ACTION ITEM: Take the line containing "Instruction: Choose the Axes tool" and every line after it in the data below, and print them exactly as given, with nothing else.

LISTED RECORDS:
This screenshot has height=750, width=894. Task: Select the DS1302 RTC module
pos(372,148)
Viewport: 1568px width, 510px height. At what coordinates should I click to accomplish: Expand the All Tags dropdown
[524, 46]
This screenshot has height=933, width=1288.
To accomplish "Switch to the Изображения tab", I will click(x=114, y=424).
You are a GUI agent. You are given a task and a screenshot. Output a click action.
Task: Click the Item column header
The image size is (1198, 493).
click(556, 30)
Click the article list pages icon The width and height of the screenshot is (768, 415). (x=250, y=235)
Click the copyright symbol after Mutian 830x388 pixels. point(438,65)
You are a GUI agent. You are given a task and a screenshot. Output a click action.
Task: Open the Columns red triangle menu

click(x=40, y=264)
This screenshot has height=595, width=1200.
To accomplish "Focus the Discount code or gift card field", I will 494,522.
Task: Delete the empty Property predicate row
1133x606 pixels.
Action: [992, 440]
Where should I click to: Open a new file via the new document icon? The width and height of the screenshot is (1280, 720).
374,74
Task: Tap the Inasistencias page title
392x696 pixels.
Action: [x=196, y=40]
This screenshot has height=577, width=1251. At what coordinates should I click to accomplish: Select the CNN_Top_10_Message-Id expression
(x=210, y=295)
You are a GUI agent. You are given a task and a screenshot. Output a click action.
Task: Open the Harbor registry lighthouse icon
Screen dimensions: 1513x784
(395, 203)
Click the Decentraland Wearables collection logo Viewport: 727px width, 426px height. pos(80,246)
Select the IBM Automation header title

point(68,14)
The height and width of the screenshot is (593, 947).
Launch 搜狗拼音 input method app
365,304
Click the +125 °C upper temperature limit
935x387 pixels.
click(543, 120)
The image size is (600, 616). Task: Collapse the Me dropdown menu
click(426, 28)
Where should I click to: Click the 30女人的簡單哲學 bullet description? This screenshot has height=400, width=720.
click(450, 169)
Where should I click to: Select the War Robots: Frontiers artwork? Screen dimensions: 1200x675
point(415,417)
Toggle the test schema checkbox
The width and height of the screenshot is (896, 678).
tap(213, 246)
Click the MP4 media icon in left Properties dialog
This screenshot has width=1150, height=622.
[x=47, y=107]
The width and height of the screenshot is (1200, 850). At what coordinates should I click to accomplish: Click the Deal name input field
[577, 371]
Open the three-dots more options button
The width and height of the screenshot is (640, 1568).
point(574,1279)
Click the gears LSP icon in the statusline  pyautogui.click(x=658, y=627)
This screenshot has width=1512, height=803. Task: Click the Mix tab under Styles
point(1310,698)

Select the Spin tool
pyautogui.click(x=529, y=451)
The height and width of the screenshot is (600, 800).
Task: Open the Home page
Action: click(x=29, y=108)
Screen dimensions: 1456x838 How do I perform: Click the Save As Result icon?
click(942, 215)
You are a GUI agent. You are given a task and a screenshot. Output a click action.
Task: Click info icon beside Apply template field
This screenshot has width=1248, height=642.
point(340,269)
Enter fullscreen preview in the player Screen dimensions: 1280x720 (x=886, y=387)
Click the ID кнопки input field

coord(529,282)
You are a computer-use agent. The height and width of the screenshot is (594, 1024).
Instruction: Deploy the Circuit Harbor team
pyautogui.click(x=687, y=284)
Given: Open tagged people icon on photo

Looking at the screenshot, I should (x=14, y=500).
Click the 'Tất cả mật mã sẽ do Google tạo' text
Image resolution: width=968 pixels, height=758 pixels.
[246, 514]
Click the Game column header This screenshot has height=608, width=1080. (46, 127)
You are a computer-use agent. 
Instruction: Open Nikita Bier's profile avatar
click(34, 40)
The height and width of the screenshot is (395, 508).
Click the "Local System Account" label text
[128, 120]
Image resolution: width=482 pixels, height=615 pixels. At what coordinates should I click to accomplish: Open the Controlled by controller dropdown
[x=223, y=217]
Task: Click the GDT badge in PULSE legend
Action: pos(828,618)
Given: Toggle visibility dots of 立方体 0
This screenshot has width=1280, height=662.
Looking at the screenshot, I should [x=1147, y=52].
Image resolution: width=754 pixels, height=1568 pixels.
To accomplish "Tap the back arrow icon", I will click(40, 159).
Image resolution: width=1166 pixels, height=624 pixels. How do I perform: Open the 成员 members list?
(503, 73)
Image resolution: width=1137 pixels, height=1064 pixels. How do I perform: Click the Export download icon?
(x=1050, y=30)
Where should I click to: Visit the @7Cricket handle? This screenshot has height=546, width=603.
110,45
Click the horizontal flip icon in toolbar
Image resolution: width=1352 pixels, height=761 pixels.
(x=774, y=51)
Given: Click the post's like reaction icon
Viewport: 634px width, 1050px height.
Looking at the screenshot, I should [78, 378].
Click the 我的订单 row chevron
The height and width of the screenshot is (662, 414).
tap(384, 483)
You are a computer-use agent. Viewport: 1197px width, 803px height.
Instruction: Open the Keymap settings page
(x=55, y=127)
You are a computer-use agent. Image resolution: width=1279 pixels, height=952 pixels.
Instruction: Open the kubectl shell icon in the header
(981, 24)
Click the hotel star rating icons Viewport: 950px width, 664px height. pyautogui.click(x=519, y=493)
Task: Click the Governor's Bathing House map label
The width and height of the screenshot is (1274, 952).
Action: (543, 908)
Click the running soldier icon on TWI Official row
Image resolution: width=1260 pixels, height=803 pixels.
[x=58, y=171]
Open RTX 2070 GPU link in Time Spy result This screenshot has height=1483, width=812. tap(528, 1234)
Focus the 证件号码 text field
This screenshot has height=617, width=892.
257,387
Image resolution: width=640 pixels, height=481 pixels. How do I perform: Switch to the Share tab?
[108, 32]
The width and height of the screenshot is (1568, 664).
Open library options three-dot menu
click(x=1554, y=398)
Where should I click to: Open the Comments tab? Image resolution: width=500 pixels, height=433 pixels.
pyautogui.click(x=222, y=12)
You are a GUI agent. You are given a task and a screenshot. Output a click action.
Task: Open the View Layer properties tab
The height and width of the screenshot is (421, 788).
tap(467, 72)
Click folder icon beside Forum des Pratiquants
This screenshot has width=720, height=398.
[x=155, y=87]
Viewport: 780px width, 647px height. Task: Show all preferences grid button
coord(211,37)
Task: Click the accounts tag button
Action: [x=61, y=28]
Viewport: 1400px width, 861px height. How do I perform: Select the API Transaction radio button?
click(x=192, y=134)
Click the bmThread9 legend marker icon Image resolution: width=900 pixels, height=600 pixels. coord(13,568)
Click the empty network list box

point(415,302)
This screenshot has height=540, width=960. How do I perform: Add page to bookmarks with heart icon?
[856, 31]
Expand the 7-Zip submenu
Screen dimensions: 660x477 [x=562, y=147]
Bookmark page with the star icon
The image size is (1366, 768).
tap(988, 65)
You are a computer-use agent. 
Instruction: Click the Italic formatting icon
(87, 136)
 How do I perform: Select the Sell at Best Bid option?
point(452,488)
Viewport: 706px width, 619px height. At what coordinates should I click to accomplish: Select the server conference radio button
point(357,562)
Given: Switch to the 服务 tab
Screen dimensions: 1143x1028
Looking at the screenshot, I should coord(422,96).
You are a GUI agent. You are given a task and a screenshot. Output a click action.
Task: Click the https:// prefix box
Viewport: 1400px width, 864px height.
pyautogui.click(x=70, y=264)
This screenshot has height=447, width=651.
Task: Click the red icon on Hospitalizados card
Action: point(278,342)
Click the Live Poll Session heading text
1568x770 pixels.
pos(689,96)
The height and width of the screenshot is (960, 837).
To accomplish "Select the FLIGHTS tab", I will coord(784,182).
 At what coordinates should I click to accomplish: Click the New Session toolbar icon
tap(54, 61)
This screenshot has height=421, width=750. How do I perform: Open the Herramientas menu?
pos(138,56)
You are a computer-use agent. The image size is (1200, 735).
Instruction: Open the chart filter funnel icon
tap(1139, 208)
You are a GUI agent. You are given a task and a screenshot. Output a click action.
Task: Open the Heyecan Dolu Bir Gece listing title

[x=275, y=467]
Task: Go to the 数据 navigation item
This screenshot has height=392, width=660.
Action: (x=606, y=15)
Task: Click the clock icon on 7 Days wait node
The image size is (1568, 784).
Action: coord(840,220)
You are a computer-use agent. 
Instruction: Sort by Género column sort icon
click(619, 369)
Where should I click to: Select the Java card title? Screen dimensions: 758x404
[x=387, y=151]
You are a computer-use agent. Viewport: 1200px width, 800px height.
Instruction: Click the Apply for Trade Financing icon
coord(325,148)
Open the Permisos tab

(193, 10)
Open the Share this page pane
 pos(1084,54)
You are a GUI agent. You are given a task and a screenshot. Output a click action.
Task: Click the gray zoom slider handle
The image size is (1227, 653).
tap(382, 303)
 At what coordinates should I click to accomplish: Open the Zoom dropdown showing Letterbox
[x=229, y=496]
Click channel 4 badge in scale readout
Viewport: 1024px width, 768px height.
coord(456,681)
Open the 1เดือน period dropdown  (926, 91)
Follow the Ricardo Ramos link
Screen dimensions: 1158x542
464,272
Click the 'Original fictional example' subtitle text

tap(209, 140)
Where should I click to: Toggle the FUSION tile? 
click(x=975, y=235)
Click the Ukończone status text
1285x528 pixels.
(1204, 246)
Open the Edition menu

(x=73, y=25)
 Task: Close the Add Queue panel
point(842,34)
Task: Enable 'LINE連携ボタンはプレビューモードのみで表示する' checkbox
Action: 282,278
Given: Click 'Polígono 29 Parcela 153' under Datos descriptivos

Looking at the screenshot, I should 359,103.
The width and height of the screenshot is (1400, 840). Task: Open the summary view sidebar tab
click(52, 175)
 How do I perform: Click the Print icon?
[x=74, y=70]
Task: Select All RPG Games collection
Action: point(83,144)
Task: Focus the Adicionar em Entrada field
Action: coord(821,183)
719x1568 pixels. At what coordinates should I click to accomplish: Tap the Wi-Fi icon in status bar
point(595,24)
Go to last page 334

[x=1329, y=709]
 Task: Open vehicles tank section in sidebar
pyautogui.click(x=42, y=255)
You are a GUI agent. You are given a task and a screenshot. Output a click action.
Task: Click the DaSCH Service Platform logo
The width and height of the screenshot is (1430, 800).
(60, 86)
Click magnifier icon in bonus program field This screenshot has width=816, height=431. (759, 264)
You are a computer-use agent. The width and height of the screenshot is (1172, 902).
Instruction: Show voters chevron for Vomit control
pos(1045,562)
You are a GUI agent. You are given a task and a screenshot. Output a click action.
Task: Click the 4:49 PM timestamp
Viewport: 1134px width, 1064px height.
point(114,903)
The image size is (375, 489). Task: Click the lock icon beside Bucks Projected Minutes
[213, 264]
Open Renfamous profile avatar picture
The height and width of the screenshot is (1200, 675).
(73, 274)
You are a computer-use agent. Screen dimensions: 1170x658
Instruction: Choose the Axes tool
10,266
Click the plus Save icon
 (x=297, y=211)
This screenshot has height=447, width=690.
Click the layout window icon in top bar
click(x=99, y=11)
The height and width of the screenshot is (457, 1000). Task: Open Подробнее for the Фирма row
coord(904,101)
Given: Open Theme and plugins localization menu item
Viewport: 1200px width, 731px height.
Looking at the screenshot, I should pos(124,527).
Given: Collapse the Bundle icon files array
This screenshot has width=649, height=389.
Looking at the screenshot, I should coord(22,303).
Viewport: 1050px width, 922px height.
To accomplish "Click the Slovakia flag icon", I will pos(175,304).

EXPECTED ANSWER:
Instruction: Choose the Axes tool
10,266
Click the plus Save icon
 (x=297, y=211)
This screenshot has height=447, width=690.
Click the layout window icon in top bar
click(x=99, y=11)
The height and width of the screenshot is (457, 1000). Task: Open Подробнее for the Фирма row
coord(904,101)
Given: Open Theme and plugins localization menu item
Viewport: 1200px width, 731px height.
Looking at the screenshot, I should pos(124,527).
Given: Collapse the Bundle icon files array
This screenshot has width=649, height=389.
Looking at the screenshot, I should coord(22,303).
Viewport: 1050px width, 922px height.
To accomplish "Click the Slovakia flag icon", I will pos(175,304).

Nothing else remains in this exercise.